De meivakantie bracht ik door in Giethmen, een plaatsje dat 4 km van Ommen, het stadje waar ik opgroeide. De herinneringen aan de 2e Wereldoorlog waren ook in Ommen, toen ik daar opgroeide, al aanwezig. Over bepaalde families werd geroddeld, die waren fout in de oorlog. Ook was er iets met een kamp Erika in de bossen ergens tussen kasteel Eerde en vakantiepark de Besthemerberg.
Wat voor kamp dat precies was, wist ik eigenlijk ook niet. Het was geen kamp met Joodse gevangenen, maar Nederlandse, dat wist ik wel, maar wat die Nederlanders dan hadden gedaan wist ik niet. De vraagtekens spookten rond in mijn hoofd want als ik ging wandelen in die buurt, zag ik nergens sporen van het kamp.
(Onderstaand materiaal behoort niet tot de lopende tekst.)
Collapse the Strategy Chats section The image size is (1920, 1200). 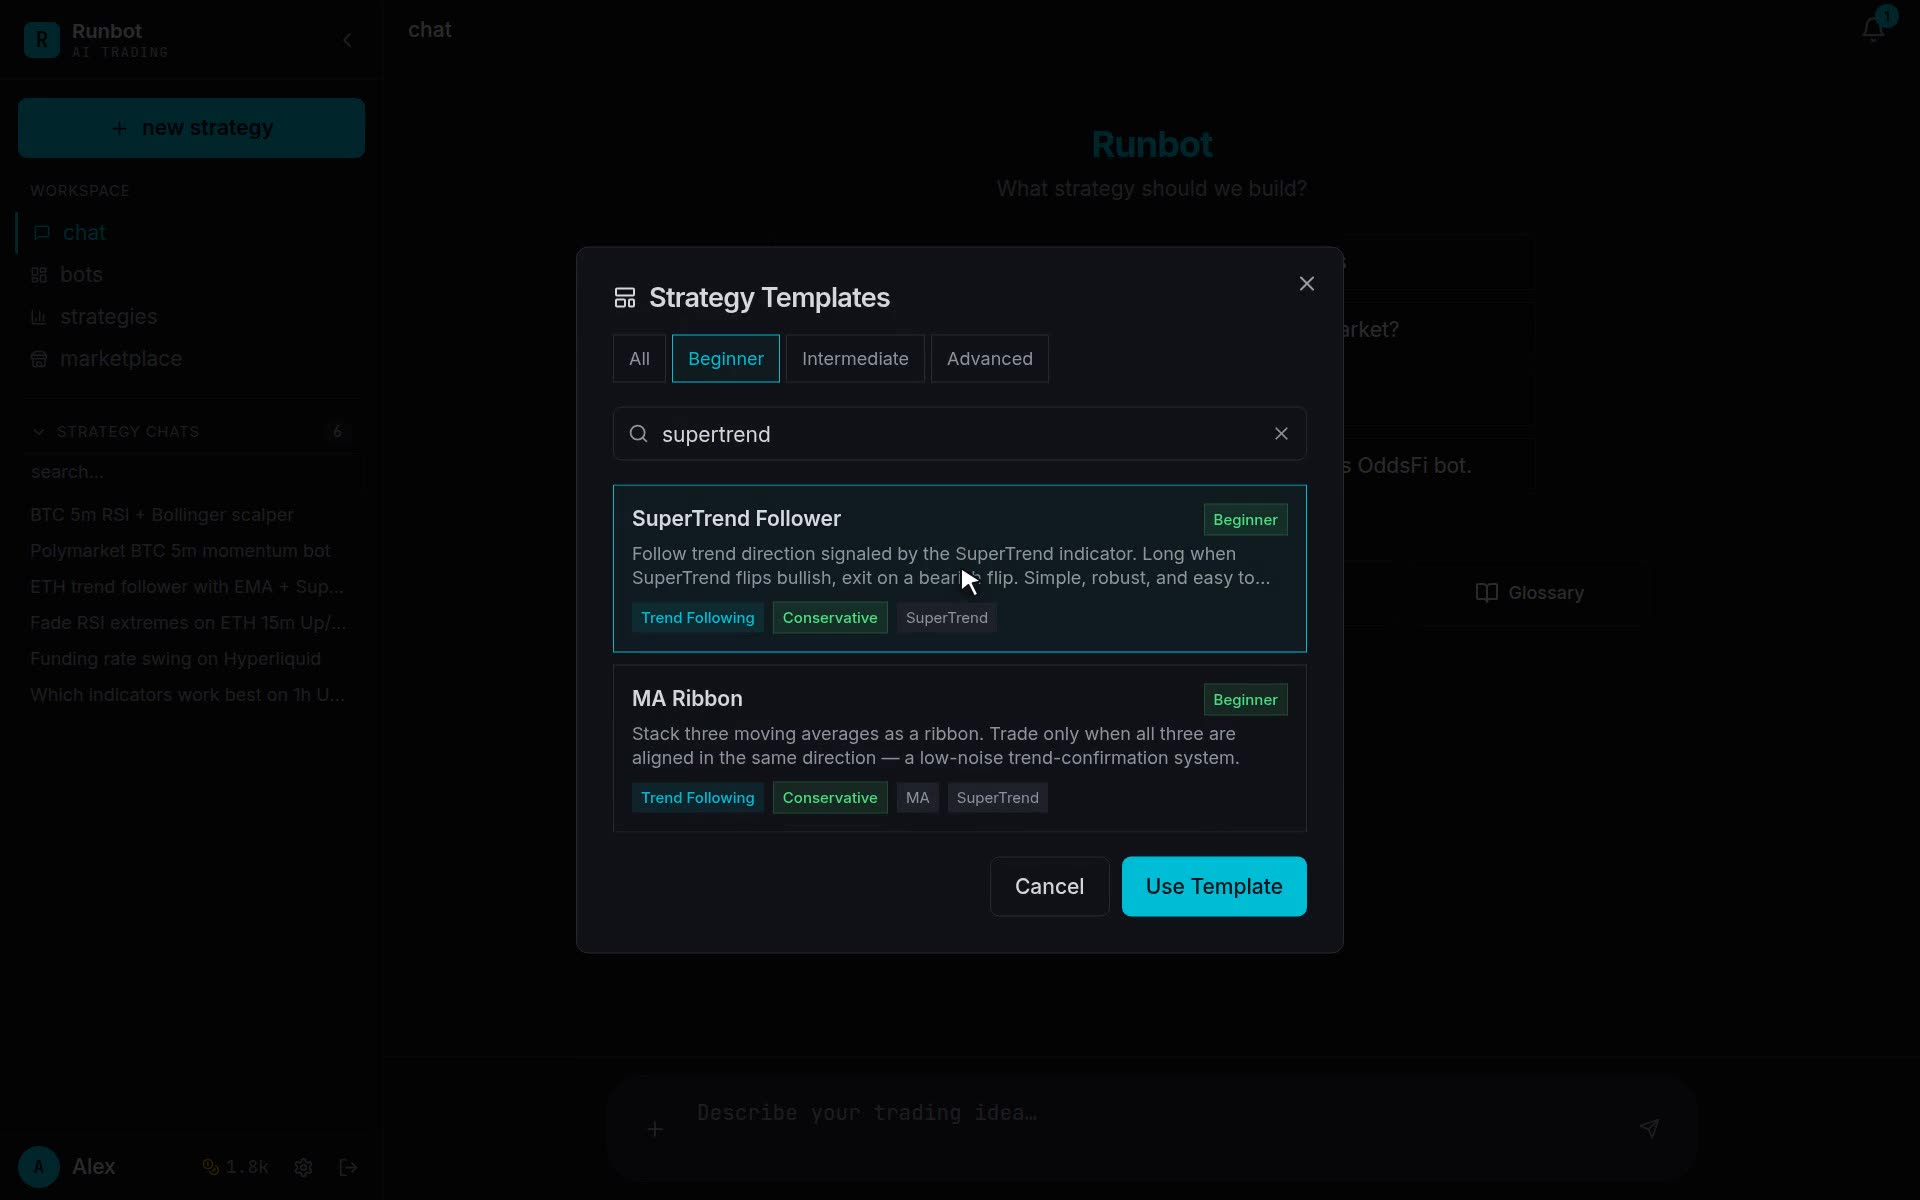[x=38, y=432]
Ook waren er verhalen over een zekere goeroe Krishnamurti, die voordat het kamp Erika ging heten, daar gewoond had en waar mensen van over de hele wereld naartoe kwamen. Een rare flapdrol, werd hij genoemd, door de Ommers.
Rondom 4 en 5 mei ben ik altijd met de oorlog bezig. Ik zoek dan naar boeken, bronnen die me daar iets over vertellen. Dit jaar heb ik verschillende boeken gelezen.
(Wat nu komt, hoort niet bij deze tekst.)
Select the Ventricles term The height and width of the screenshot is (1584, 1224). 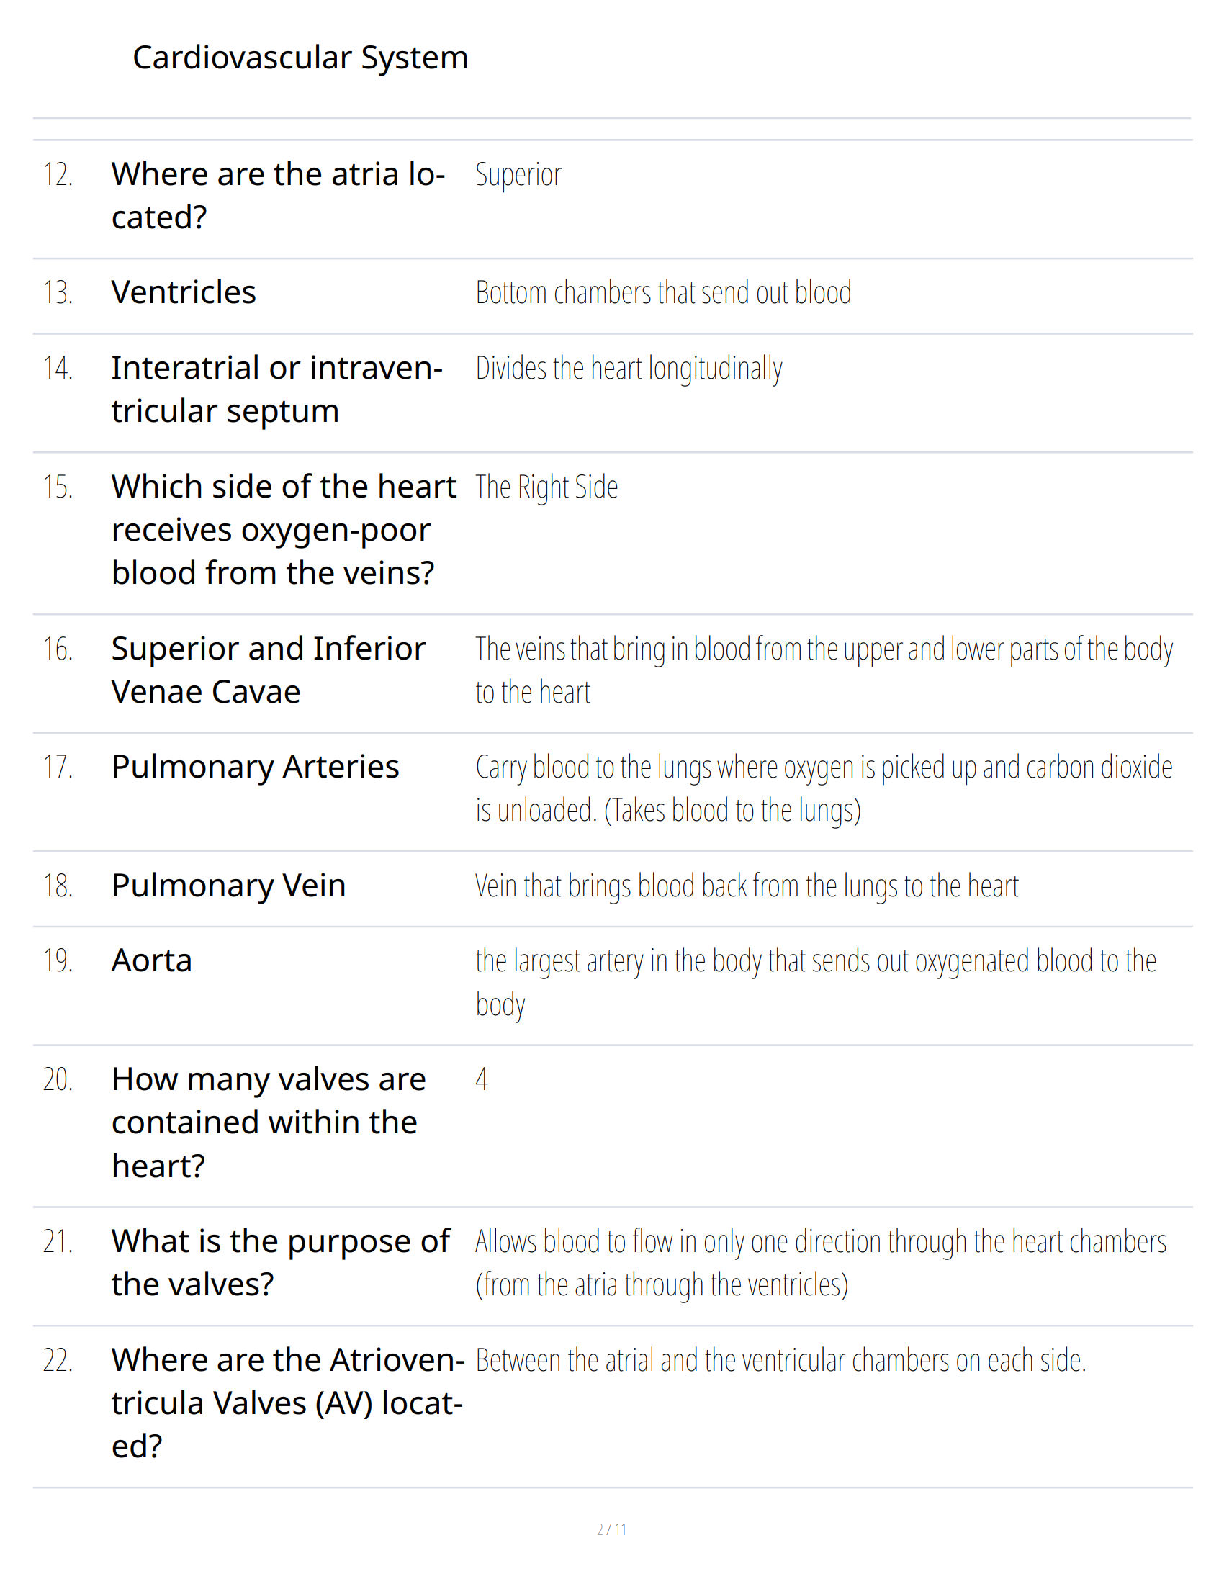184,292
Het meeste indruk maakt het boek dat ik nu aan het lezen ben: “Kamp Erika; het oorlogsverhaal van mijn opa en het Nederlandse kamp dat verzwegen werd.” Op de site met informatie over Ommen kwam ik het tegen. Een recent boek van onderzoeksjournaliste Hester den Boer, over kamp Erika. Hester ontdekte dat haar opa opgesloten heeft gezeten in kamp Erika. Ze wilde hem interviewen, maar de avond voordat het interview plaats zou vinden, belde haar opa af en zei huilend dat het hem niet lukte erover te spreken. Ze raakte geïntrigeerd en ging op onderzoek uit. Maar gek genoeg kon ze er weinig informatie over vinden. Waarom kon niemand haar iets vertellen over het kamp? Welk taboe rust er op de gebeurtenissen?
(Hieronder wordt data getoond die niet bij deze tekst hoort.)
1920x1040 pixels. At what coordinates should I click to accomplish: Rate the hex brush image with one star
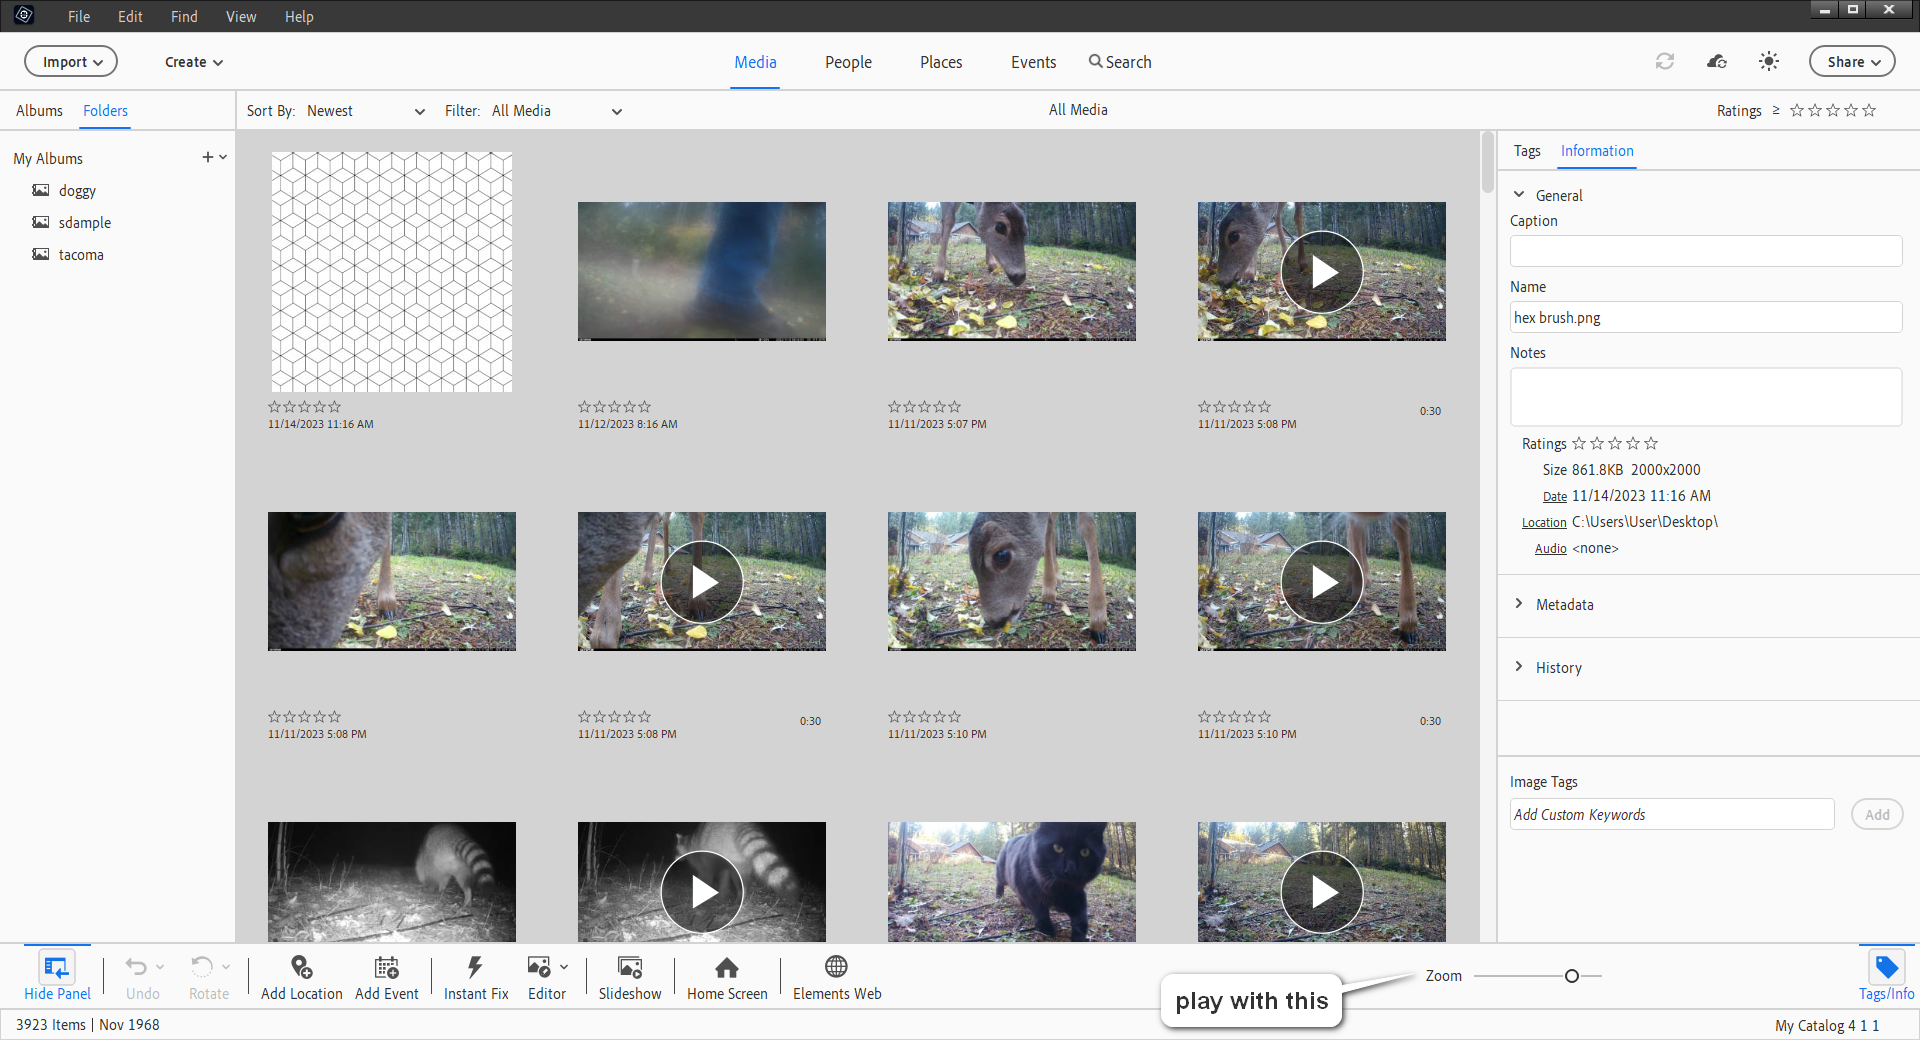(271, 407)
Ik ben direct op de fiets gestapt, naar Ommen gereden en heb het boek aangeschaft bij de plaatselijke boekwinkel. En nu lees ik het. Met regelmaat ben ik verbijsterd. Wat Hester schrijft raakt me. Alhoewel ik van mijn 4e tot mijn 18e in Ommen woonde en het als mijn thuis beschouwde, vertelde mijn omgeving dat ik omdat mijn ouders er niet vandaan kwamen, ik altijd import zou blijven. Dat maakt dat ik dus een kind en jongere was die er nooit helemaal hoorde, samen met zo’n 60 % van alle andere inwoners, want er was best veel ‘import’. Misschien dat dat ook wel maakt dat ik dit boek niet als ‘Ommer’ lees, maar als iemand van buiten en ook natuurlijk iemand van de 3e generatie, waardoor ik alles echt tot me kan nemen en verder weinig oordeel heb. Dat is ook fijn aan hoe Hester schrijft. Het is een boek om van te leren. Te ontdekken hoe samenlevingen getraumatiseerd kunnen raken. Hoe daders en slachtoffers en omstanders zich tot elkaar verhouden. Maar ook over hoe jongere generaties onrecht kunnen onderzoeken en de waarheid opschrijven zodat nieuwe generaties kunnen erkennen wat ze hebben genegeerd, ontlopen en ontkend.